Manchester United bosses reckon the Premier League will not have the bottle to ban them from the top flight.
United have been warned they will be thrown out of the competition along with fellow rebel European Super League clubs.
But United reckon the threat to expel those teams who have formed the breakaway ESL would not be enforceable in in a court of law.
United have joined forces with Manchester City, Liverpool, Tottenham, Chelsea and Arsenal in becoming founding members of the ESL.
But Old Trafford chiefs believe the English top flight could not survive without its biggest clubs.
United want to take part in both the Premier League and ESL at the same time.
The so-called 'Big Six' remain confident of being able to push ahead with the ESL plan – which could be launched as early as next season – and still retain their domestic interest in the Premier League.
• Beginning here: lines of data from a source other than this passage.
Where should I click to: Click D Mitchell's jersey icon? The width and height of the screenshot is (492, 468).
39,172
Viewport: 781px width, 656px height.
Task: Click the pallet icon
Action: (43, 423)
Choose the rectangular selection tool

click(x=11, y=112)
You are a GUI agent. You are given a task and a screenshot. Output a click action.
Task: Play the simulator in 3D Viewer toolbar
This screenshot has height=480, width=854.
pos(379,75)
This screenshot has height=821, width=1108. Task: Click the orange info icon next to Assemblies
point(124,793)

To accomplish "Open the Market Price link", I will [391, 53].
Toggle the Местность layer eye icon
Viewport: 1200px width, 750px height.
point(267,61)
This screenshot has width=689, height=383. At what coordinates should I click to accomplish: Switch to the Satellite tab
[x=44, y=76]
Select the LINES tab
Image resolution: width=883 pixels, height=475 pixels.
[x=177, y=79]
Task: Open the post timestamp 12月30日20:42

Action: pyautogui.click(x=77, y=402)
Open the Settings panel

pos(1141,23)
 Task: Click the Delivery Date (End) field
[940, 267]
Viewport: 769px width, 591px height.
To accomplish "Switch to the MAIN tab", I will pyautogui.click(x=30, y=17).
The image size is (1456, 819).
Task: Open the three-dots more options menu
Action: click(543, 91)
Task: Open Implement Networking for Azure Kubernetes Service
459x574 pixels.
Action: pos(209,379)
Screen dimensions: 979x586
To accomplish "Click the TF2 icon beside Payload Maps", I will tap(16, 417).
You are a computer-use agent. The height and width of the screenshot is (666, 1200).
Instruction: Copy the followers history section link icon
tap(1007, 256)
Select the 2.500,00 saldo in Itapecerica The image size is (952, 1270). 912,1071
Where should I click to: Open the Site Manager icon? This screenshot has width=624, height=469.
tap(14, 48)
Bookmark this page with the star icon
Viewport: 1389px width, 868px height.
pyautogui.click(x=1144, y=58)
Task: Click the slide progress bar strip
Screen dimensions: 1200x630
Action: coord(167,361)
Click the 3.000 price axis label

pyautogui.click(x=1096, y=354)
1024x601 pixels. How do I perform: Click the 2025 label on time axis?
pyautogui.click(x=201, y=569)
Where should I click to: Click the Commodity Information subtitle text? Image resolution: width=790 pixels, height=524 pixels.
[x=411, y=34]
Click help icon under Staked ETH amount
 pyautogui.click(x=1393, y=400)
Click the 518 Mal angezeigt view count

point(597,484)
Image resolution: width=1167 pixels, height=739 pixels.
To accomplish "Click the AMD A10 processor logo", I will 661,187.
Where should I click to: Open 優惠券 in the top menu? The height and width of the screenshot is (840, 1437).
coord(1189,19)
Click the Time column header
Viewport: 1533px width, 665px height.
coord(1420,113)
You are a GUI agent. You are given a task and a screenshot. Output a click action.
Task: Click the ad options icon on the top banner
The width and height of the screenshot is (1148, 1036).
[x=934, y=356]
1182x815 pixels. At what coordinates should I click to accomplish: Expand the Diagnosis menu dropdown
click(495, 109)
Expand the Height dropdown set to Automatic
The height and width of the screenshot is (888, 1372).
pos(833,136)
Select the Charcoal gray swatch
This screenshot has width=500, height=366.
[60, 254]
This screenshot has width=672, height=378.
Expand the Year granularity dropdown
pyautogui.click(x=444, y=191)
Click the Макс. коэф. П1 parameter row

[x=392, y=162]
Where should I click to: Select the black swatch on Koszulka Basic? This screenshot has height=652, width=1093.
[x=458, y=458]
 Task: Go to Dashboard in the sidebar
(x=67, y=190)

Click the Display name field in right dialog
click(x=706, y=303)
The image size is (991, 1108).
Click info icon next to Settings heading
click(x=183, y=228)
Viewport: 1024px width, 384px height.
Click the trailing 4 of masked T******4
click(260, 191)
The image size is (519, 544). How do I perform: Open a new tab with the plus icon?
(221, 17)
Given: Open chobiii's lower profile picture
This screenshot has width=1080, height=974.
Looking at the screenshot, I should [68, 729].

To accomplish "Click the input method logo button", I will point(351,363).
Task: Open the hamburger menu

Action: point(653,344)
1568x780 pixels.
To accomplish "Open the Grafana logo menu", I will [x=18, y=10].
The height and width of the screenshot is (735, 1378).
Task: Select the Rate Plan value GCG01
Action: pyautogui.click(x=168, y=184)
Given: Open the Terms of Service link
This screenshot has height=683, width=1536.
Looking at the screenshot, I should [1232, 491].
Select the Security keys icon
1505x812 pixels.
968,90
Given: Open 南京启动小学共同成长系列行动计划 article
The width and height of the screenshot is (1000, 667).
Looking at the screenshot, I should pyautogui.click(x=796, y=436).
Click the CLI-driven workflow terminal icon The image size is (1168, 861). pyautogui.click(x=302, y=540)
The 12 clubs who have founded the ESL have taken legal advice and are confident there is no basis in EU law for banning a new competition such as the ESL.
The rebel group were warned in a joint statement from groups including the Premier League, FA and UEFA that sanctions, including being banned from all domestic and European competitions, would be imposed on the ESL clubs.
But such is the belief in their own power and standing within European football, in particular their commercial pull in terms of TV rights, that any attempt to ban them from domestic competition, such as the Premier League, would ultimately fail.
United's stance is that the ESL will be a significant upgrade on the current Champions League format, pitting the biggest teams with the best players against each other on a regular basis.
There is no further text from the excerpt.